No, but I talk to somebody.
“Is that your boyfriend?”
No, but we talk.
I was probably in high school when I first heard of the “talking stage”- which I can best define as a period of time where you are consistently hanging out with a guy or girl that you’re interested in, but not officially together. Not a relationship, but a “situationship”; which is a word I personally discovered in a Fabolous song. You’re together, but not together. Meaning that’s your man, but that’s not your man, get it?
As a young girl, a lot of coming-of-age sitcoms and movies that I watched focused a lot on the concept of “dating”- hanging out with and getting to know different people, in order to find out what you really want out of a guy/ girl. In my opinion, dating is the closest equivalent that I can personally think of in regards to the talking stage, yet talking seems to put a little twist on dating. That twist being that you can’t- rather shouldn’t “talk” to multiple people at once. Especially in a society such as ours where hook-up culture dominates the minds of many millennials- specifically in places like college campuses. This leaves many people stuck between a rock and a hard place because imagine being stuck in this stage with a person for a long period of time such as 6 months- a year. You hang out with this person consistently and don’t really hang out with anyone else, they make you feel exclusive and you feel that you’re basically in a relationship. Yet, you have an issue with something that the other person did, and all they reply is “you’re not my girl/ you’re not my man“. How exactly should one handle having girlfriend/boyfriend responsibilities and commitment, without being afforded the boyfriend/girlfriend title or exclusivity?
Are you single?
In my opinion, if you are stuck in a situationship, and are approached by someone and they ask if you’re single, you have every right to say yes. After all, if whoever you are dealing with never officially considered you their girlfriend or boyfriend and you never were afforded the opportunity to become that, then you are not spoken for in any way. Regardless of how often you guys see each other, hang out, and do whatever behind closed doors. Picture being stuck in a situationship for 1 year or two, where you don’t explore your options out of fear of losing the person you’re dealing with. You guys finally end up making things official and are a couple. Time goes by and you constantly wonder “what if?”, and feel like something is missing in your life. You feel like you missed out. It may seem to some that I’m trying to say that relationships are a form of imprisonment, but that’s not the case. I feel that they are a beautiful thing, but one needs to explore what else is out there, get to know themselves and others before settling down with just one.

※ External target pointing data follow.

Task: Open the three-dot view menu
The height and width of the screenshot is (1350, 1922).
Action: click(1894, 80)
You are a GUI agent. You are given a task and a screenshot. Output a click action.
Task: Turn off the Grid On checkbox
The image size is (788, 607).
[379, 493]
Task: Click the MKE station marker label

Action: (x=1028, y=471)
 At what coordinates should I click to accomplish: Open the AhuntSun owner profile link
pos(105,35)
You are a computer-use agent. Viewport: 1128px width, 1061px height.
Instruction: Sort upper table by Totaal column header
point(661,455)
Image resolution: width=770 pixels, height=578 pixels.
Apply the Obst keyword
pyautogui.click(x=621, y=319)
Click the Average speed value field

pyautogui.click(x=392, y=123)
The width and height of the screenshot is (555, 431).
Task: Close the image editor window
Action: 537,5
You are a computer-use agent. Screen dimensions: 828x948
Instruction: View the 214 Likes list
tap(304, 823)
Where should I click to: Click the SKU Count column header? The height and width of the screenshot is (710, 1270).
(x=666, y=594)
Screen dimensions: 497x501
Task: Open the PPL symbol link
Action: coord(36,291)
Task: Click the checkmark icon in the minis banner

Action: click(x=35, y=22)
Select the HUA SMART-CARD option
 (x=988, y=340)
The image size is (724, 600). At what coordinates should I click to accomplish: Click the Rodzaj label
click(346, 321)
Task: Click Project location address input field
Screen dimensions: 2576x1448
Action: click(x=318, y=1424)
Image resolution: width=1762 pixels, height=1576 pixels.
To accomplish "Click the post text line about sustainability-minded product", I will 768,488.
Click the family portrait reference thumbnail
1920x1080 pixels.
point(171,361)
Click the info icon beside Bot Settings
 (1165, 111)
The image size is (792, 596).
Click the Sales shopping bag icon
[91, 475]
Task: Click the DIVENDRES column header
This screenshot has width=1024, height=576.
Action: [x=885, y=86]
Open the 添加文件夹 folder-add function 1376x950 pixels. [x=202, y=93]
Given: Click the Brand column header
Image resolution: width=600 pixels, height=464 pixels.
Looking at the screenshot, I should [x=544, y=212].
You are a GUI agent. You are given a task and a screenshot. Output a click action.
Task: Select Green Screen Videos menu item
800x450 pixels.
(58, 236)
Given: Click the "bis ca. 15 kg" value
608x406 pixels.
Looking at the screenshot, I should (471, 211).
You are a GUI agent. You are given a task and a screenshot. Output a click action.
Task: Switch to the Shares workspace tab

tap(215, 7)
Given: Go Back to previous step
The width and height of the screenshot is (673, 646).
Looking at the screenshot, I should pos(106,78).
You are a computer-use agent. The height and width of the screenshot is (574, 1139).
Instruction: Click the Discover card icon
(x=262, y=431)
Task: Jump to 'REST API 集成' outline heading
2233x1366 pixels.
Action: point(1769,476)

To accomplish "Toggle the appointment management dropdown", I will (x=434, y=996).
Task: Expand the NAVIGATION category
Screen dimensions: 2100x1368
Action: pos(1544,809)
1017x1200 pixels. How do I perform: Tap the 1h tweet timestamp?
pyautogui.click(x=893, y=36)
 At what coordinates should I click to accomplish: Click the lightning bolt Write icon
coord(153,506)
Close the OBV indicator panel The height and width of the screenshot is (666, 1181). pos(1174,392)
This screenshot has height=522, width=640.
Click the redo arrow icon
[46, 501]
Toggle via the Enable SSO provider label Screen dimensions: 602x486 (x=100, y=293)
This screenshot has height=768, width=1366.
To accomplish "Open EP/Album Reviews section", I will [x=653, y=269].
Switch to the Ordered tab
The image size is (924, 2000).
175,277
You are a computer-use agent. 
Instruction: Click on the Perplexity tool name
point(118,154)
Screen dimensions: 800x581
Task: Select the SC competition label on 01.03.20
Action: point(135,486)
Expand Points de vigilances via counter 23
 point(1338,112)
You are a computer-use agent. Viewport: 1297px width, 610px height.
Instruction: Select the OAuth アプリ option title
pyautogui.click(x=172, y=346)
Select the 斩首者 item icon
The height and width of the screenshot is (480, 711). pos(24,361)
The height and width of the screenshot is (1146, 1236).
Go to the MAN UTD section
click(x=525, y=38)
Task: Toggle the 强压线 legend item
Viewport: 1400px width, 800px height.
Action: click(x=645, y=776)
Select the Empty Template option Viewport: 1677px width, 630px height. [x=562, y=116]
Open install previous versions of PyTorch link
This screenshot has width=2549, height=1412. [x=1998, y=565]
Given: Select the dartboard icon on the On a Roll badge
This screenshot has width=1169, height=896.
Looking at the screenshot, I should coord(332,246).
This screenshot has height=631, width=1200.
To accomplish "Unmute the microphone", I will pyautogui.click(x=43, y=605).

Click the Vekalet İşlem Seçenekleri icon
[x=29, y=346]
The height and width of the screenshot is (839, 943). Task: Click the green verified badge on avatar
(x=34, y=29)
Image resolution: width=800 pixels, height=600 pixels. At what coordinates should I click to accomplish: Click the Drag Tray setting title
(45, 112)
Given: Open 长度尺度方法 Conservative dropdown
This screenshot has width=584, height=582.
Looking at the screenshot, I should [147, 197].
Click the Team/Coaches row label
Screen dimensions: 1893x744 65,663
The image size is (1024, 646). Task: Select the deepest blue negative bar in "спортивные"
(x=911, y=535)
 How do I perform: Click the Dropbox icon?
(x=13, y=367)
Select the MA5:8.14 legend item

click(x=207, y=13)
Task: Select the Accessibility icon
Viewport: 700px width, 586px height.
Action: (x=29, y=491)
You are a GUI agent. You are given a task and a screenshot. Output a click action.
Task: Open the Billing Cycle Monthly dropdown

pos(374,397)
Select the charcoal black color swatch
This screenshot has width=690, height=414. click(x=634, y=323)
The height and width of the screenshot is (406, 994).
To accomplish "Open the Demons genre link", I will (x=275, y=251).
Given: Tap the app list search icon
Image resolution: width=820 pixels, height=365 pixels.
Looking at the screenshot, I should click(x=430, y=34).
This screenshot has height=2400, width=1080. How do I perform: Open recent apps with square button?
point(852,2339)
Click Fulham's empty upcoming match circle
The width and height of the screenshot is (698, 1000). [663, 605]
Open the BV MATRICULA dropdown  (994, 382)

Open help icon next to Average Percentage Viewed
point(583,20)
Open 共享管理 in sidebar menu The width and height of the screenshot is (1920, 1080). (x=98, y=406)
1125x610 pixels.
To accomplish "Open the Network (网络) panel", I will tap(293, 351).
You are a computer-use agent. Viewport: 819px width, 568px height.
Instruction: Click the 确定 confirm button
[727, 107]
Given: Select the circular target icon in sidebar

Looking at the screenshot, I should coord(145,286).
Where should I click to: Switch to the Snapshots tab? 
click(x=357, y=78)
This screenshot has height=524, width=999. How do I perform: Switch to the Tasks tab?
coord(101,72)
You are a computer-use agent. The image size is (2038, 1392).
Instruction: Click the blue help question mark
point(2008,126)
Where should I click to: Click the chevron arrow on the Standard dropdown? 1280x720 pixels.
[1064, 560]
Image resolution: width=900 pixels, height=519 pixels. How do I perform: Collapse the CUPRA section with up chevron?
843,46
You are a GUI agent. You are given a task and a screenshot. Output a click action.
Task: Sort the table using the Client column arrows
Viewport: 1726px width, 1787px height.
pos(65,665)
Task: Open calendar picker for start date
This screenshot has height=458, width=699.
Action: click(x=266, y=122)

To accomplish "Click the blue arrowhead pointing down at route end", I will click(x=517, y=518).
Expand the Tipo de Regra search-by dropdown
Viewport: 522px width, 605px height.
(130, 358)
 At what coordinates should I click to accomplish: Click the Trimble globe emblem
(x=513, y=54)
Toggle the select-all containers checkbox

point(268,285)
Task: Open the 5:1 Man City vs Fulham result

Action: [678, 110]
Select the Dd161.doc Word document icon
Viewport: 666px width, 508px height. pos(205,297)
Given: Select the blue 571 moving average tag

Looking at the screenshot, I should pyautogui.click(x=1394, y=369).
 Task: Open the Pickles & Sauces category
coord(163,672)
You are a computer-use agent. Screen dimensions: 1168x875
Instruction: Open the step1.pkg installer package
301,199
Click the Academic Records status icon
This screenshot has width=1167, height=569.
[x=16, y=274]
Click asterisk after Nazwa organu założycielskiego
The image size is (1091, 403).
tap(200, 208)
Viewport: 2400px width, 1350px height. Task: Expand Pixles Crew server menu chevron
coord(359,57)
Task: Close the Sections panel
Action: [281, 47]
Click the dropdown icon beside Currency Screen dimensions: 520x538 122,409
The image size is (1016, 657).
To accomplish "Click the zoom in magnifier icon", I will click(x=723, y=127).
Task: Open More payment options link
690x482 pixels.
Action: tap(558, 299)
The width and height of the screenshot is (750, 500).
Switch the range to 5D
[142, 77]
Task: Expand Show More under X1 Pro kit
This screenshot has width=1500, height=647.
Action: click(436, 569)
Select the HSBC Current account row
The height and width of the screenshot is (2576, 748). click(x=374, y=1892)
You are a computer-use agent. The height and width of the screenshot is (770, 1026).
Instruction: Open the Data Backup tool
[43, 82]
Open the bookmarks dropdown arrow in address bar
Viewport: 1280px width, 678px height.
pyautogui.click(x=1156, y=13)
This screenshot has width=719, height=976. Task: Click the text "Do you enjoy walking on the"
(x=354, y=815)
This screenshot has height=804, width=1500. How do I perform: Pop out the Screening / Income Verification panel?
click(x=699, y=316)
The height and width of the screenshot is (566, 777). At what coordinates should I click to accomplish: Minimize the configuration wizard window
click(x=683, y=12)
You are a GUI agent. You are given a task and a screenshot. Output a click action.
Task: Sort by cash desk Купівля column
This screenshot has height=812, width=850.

In regards to my life, I personally feel that I am in the “dating stage”- attempting to get to know others- but most importantly myself. Regardless of how many dates I go on, how many conversations with the opposite sex that I hold- I still will not be ready to settle down until I know myself and what makes me happy first. I have witnessed people become heart broken and upset over the “talking stage”, yet I’ve also seen beautiful relationships form from it as well. The talking stage in a nutshell can be seen a grey area for relationships- it varies from person to person.